No way. I'm very sorry for you mate. The problem is people don't get punished enough for things like these that's why they go ahead and take their chances and make money out of our pride and joy. Thieving b***ards!

I am far away mate. But I'll still keep my eyes open for you in case that any parts of your car turn up on the german market. Will let you know immediately if I see or hear anything.


----------



## FRRACER (Jun 23, 2013)

Everyone must keep their eyes out for any parts here as well as on ebay and facebook parts for sale pages. 

Absolutely horrible thing to happen! Keep us posted and hope it can be found. I think the one that got stolen in Scotland last year got found?


----------



## JapFreak786 (Aug 29, 2003)

Hope OP doesn't mind but reading his Facebook, the car was spotted a few hours ago being driven, turns out it has been spooted a few times being driven! Hope they get caught


----------



## MobileLPG (Aug 18, 2010)

Yes, It seems the thieving b*****ds have been racing around Telford in it all day.
I spent a few hours driving round looking for it and seen numerous tuned cars parked in strategic places so good to see so many people out trying to help find it.


----------



## K66 SKY (Jan 25, 2005)

MobileLPG said:


> *Yes, It seems the thieving b*****ds have been racing around Telford in it all day.
> *


F'king scum, Hope they get caught and soon!!!


----------



## Steve_s (May 8, 2014)

So sorry to hear about this - will spread the details as above!


----------



## Mark_ (Oct 22, 2015)

Sorry to hear about this, saw and shared on FB yesterday. Hope you get it back in one piece!


----------



## Torque GT (Dec 23, 2014)

This happens far too often in the UK. There's nowhere near the same level of car crime in Japan, partly due to the punishment but the Japanese tend to be far more respectful of others and their property.

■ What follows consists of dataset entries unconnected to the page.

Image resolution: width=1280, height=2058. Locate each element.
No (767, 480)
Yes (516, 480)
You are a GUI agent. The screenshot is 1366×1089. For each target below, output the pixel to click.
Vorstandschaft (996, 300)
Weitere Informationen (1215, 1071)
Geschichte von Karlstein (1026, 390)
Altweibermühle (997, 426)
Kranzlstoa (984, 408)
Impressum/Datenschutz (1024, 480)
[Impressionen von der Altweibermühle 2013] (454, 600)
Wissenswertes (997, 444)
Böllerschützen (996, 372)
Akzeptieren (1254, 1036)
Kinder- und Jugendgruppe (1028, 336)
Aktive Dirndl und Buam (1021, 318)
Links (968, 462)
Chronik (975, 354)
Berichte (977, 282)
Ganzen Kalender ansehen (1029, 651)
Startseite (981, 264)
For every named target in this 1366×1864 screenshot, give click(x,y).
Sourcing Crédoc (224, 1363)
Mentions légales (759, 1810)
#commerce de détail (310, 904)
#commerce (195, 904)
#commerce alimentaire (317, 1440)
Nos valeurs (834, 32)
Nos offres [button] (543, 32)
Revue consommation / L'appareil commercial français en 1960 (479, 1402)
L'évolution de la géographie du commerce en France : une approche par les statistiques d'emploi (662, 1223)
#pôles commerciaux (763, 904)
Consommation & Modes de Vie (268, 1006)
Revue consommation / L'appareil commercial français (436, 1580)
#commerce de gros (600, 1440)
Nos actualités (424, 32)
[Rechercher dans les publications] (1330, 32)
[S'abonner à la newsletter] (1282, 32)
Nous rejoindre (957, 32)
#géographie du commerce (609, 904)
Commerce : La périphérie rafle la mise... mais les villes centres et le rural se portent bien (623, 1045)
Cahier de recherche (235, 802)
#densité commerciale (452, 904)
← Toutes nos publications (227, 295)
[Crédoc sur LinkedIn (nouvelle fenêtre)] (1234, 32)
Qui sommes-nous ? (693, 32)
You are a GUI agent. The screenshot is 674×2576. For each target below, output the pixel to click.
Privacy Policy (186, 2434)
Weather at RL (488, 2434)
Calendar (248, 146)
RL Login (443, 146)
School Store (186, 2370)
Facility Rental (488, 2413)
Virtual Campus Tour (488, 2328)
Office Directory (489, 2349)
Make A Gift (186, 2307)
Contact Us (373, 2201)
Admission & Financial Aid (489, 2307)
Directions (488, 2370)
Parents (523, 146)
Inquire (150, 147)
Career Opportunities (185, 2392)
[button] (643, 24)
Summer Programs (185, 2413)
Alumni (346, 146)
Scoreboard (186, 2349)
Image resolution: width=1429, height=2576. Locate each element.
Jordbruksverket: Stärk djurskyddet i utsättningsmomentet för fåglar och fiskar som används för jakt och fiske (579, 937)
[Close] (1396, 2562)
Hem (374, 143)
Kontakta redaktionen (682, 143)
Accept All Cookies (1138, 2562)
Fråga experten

It does however restore some faith in humanity when you see how many have got behind this. Wishing Joshua all the help in getting his GTR back!


----------



## FRRACER (Jun 23, 2013)

Back to the question many have asked what happened to the security in the car? Was there any fitted? Even a steering lock?


----------



## Howstar (Oct 20, 2015)

Last seen at 7pm yesterday still in Telford, Police are shocking. The place was over run with modified cars hunting round, don't think anyone was willing to match the reckless driving it was doing/ spuring the thieves on.

Has been linked to the people who viewed to buy it. 2 lads from Hadley/ Leegomery.

Great to see how much momentum this generated. Hope fully its already back, but in case its not, this is the latest info i have from the area.


----------



## K66 SKY (Jan 25, 2005)

Howstar said:


> *Last seen at 7pm yesterday still in Telford, Police are shocking. The place was over run with modified cars hunting round, don't think anyone was willing to match the reckless driving it was doing/ spuring the thieves on.*


I cannot believe that the local Police are not doing more to stop the thieves dangerous behaviour and get the car back to its Owner!!!!!


----------



## Howstar (Oct 20, 2015)

Spotted still in Telford (Lawley) at 10am this morning.
Police chased through the night, no luck, never new they could get such good mpg.


----------



## TAZZMAXX (Mar 9, 2010)

Howstar said:


> Last seen at 7pm yesterday still in Telford, Police are shocking. The place was over run with modified cars hunting round, don't think anyone was willing to match the reckless driving it was doing/ spuring.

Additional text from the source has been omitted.